The White House Press Secretary, Sarah Huckabee Sanders, said Saturday that his position hasn’t changed. Trump “has been clear, U.S. withdrawing unless we get pro-America terms,” she said on Twitter.

Cohn had breakfast with energy and climate ministers in New York, at the annual United NationsGeneral Assembly. He told them that the U.S. could remain in the Paris deal under the right conditions, but that they don’t exist yet, according to one person with knowledge of the meeting. He led off by emphasizing that Trump has made it abundantly clear he will withdraw unless the U.S. wins more favorable terms, the person said.

A senior White House official said in an email that Trump’s position was made very clear in the breakfast. Cohn and the foreign officials discussed how their countries can cooperate to provide affordable, reliable energy to help reduce global poverty, and the importance of new technology under development in the U.S. including highly efficient fossil fuels, the official said.

The person familiar with Trump’s thinking said he doesn’t expect to cut a deal to remain in the Paris accord while he’s at the General Assembly this week or anytime soon, and that it’s not a particularly hot topic within the White House at the moment. Other countries have not approached the U.S. with proposals to keep the world’s second-largest emitter of carbon pollution in the agreement, the official said.

Senate Democratic Leader Chuck Schumer and House Democratic Leader Nancy Pelosi told Trump his decision to withdraw from the climate accord is a sticking point for bipartisanship. Trump didn’t indicate any change would be forthcoming in his decision, said two Democratic aides.
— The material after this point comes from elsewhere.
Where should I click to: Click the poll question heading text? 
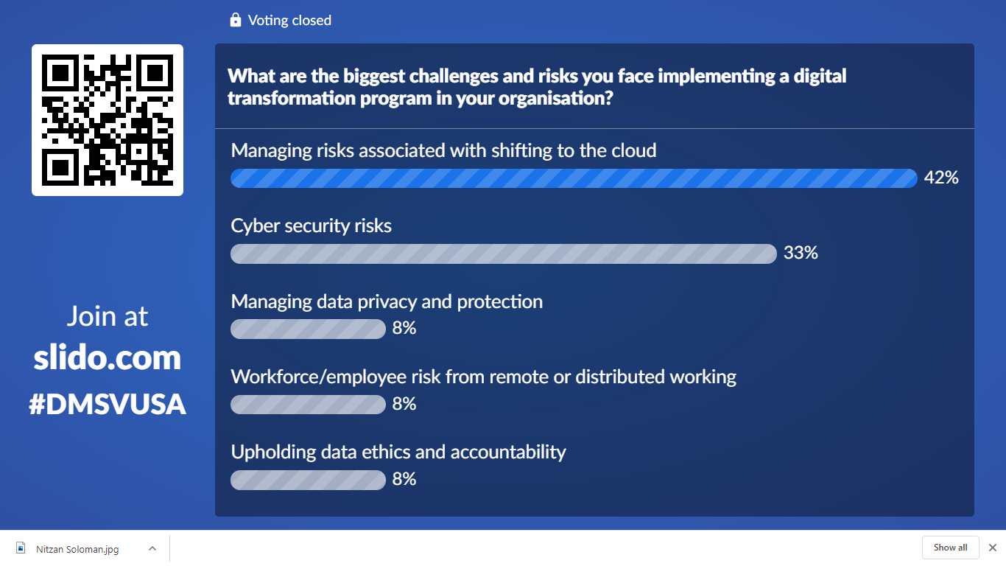[x=537, y=86]
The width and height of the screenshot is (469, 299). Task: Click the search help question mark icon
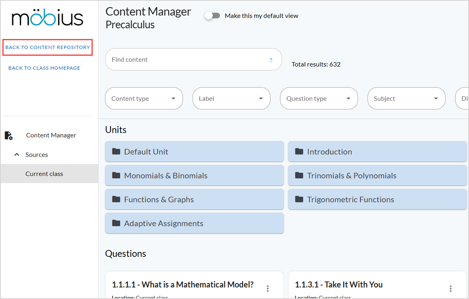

Trump has taken issue with the Green Climate Fund, a UN’s climate program that helps developing nations adapt to climate change, that Trump said was "costing the U.S. a vast fortune." Obama pledged $3 billion in U.S. payments over four years, and made $1 billion of those before Trump took office. Trump pledged to halt that funding.

While the Paris deal doesn’t impose specific restrictions on coal mining or oil drilling, it would require that the U.S. lower its emissions and so use less coal and oil. Trump, in his remarks, cited a study that said "onerous energy restrictions" included in the agreement would result in as many as 2.7 million lost jobs by 2025.

Trump’s reference to "serious and constitutional issues" with the deal is believed to stem from a 213-year-old Supreme Court case that was a major point of contention in White House debates over continued membership in the international climate pact. The court ruled that federal policies should be interpreted, when possible, so they don’t conflict with international laws. Paris opponents say environmentalists could use the agreement to challenge regulatory rollbacks in U.S. courts.